The United Nations was created, as the League of Nations before it, in the shadow of the destruction of world-wide wars. It was the start of the Second World War that was on the mind of those planning the UN Charter in 1944-1945: a conflict which began with a German aggression across recognized state frontiers of Czechoslovakia and Poland with a formal declaration of war by most of the states involved.
Today, the majority of wars are fought within states, not between them. The United Nations faces the fundamental problem that the UN has no explicit mandate for internal armed conflicts beyond a vague “threat to peace” justification for action within a member state. The UN is a state-based organization with an emphasis on disputes among states and “nonintervention in domestic affairs” because those drafting the UN Charter were not thinking of the promotion of human rights at the national level, nor even of socio-cultural development which, of course, are interventions into domestic affairs.
Preventing intra-state conflicts cannot be done by the UN alone. Prevention and conflict resolution once violence breaks out requires a multi-track approach, harnessing the abilities of a wide range of actors: the UN, regional state organizations, individual states and non-governmental organizations (NGOs). Today, many armed conflicts are not fought between competing state formations with clear command structures. State frontiers recognized by the UN are being challenged in pursuit of ethnic aspirations, local and provincial autonomy. Armed conflicts as we see in the Syria-Iraq-ISIS-Kurds conflicts are complex affairs between disparate militia groups with no over-all leadership. In addition, foreign states are involved, sometimes directly or involved through less visible security forces.
The old channels of state-controlled diplomacy with recognized officials are no longer operative in these new settings as we see in the difficulties of knowing who represents what in possible negotiations in the Syria-Iraq conflicts. Peace in such a conflict which is both trans-frontier and internal requires the participation of the internal combatants, external exile political groups, and the representatives of governments with an interest in the outcome.
The UN Secretary-General should be a person who can deal creatively with this changing nature of conflict. She or he must have the political skills to urge governments to give the UN the personnel and financial backing it so badly needs.

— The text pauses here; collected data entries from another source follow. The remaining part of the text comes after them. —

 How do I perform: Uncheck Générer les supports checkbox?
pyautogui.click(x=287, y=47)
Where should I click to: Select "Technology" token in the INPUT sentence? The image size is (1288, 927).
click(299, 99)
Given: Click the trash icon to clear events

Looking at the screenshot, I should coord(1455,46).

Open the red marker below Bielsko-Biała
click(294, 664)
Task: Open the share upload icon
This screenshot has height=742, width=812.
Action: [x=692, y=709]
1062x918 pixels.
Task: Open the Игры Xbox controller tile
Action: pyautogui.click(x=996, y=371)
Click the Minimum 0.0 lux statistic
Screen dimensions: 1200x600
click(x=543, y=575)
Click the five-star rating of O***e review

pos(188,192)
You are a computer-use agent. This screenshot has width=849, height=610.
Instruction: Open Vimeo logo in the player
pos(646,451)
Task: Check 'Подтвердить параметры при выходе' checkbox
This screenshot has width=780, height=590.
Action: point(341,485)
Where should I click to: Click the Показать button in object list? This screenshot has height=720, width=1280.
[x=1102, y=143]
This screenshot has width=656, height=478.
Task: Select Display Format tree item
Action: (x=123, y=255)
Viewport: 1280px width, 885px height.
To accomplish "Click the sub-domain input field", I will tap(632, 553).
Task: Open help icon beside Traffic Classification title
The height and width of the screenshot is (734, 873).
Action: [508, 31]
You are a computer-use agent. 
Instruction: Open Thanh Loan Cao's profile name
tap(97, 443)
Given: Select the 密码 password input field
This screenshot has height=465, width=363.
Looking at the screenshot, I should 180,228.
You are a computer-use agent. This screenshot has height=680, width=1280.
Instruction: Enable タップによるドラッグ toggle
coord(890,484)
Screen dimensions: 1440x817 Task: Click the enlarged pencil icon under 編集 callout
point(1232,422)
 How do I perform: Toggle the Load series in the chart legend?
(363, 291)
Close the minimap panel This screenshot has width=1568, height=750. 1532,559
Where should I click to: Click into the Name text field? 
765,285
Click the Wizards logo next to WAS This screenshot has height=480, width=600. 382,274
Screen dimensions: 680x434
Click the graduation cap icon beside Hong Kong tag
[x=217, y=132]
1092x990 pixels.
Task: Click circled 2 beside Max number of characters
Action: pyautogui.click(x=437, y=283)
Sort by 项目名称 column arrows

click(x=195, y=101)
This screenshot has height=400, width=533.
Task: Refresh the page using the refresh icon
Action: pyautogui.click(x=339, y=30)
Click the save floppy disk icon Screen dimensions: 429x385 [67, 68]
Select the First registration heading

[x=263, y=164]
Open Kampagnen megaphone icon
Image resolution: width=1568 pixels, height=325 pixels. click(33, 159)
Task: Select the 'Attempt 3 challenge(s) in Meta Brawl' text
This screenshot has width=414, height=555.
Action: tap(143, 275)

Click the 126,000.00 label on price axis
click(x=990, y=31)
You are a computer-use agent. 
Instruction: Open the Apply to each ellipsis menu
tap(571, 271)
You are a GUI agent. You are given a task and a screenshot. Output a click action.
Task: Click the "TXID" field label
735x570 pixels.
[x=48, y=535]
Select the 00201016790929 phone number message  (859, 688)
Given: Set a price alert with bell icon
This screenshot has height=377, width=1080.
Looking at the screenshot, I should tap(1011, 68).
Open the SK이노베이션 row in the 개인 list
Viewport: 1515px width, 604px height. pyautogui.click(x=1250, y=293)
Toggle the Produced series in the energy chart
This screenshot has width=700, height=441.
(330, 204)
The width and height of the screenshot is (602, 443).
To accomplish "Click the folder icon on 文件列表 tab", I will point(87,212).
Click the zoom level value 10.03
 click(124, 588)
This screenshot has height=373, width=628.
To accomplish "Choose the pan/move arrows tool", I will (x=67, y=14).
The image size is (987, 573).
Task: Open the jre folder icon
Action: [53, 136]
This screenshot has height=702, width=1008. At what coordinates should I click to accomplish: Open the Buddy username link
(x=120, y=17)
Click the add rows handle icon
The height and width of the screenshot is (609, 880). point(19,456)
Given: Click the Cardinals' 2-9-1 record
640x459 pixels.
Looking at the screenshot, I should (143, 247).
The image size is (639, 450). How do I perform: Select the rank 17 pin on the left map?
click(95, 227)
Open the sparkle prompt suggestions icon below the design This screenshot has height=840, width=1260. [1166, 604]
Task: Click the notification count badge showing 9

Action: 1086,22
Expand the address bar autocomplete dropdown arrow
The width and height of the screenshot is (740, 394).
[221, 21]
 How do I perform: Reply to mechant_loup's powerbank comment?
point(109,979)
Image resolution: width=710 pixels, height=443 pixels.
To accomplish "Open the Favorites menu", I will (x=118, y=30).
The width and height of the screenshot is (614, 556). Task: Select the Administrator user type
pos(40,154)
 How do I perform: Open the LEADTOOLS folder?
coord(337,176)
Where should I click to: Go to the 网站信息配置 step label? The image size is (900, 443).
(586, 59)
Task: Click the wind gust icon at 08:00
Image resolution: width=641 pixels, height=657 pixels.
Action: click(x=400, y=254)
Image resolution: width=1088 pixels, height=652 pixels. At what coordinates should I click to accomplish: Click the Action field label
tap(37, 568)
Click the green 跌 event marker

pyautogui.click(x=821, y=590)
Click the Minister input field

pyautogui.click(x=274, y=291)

In addition, the Secretary-General needs the active support of NGOs who have the skills and contacts to develop new approaches to tackling conflicts. Non-governmental organizations are increasingly the real agents of progress in such areas as ecologically-sound development, human rights, relief and health. Harnessing all stakeholders to solve problems is the way forward to mobilize talent and resources.
The UN system is operating in a world of much greater complexity today than when the UN was founded. In order to tackle the range of urgent problems now demanding concentrated attention, the leadership team needs to inspire broad confidence and a willingness to serve the world interest on the part of many. There is a need to improve the level of Secretariat personnel nominated by national governments and to improve the level of UN staff on-the-job trainings. This is particularly true of the UN humanitarian emergency operations. There is also a need to improve co-operation with NGOs and academic institutions.
Top quality UN personnel leadership is essential to address the quality of the UN civil service. Restoring the quality and morale of the UN civil service must start with a change in the attitude of member state governments. Thus to be effective, the UN, its programmes and Specialized Agencies need leadership which can promote world interests without undue influence of individual states. The challenges ahead for the emerging world society require strong and devoted leadership in which the Non-Aligned Movement can play a positive role.